Moving Kubernetes Workloads to New Clusters instead of Upgrading
The most reliable strategy for upgrading a cluster is thus a phantom cluster “headswap.” If you can’t incrementally update a Kubernetes control plane (and its various components), you incrementally drain the load from an old cluster on to a new one using external load routing of some older-fashioned sort. Or even if you do practice incremental in-place updates, one of your key steps to ensuring the reliability of such upgrades is to run old load on new clusters before trying the stepped migration.
Current Best Alternatives to DIY Kubernetes
The absolute safest place to run Kubernetes application is still Google’s GKE. They created it and Google’s SRE culture wrote the book on successfully running large-scale distributed systems. With GKE and similar Kuberentes “platforms,” you can’t touch most of the interesting knobs and buttons that control your clusters. You may eventually pay the ridiculous public cloud bandwidth egress tax. So buyer beware, but BUY NOW.
What if you simply need clusters in places where GKE is yet to exist, like on your rpi3?
This is probably the most fascinating area of the Kubernetes community, particularly the vendors. There are now at least two dozen viable Kubernetes distributions. Like carbon-copies of Uber or InstaCart tailor-made to exploit local market quirks, there is a torrent of Kubernetes VARs crafting their pitch just beyond the horizon.
So what do you do after you’ve outgrown minikube and realize that every pod in your kops cluster has “root” access to your control plane? Find your favorite VAR and demand vanilla Kubernetes, in any form, that’s reasonably up-to-date and has a well-proven plan for handling upgrades. Then forget about it and focus on building on its abstractions and the things around it that actually impact your product.
Closing Thoughts on Kubernetes Releases
Kubernetes and the democratization of distributed systems is here to stay. While keeping up with the pace of change is difficult, just imagine the resources you would need to replicate it.

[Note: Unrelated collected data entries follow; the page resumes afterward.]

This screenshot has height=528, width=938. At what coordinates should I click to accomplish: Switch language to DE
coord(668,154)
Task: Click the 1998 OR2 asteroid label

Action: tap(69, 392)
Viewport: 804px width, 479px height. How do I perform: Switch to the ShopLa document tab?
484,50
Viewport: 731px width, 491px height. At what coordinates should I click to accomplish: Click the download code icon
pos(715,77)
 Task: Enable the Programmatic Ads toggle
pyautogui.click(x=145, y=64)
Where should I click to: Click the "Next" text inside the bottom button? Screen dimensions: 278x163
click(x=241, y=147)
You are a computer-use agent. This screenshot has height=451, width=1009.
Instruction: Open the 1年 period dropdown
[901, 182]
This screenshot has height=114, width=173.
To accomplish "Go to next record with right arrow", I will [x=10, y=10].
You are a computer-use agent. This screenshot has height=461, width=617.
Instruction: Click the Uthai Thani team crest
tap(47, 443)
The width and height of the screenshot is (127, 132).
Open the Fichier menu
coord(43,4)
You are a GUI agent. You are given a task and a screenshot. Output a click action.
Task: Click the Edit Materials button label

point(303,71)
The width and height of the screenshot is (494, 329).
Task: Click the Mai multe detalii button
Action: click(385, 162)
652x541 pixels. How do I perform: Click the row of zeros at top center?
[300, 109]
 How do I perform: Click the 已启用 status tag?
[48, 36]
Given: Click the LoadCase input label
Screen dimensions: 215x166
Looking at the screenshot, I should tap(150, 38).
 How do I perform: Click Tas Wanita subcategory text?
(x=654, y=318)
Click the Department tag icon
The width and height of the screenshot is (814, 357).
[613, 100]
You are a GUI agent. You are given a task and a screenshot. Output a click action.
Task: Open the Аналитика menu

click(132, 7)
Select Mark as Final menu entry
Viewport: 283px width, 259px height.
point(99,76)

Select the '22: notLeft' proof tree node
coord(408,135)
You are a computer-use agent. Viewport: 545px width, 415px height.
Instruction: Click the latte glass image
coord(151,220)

If the SIGs shut down and Google’s engineering teams vanish in a puff of an EU regulators anti-monopoly death ray, we’d still use and love Kubernetes v1.X for a very, very long time. The contributor and leadership community is constantly discussing the balance between stabilization and velocity. If you have any doubts, grab a hot beverage and cozy up with Brendan’s Burns keynote from the latest Kubecon.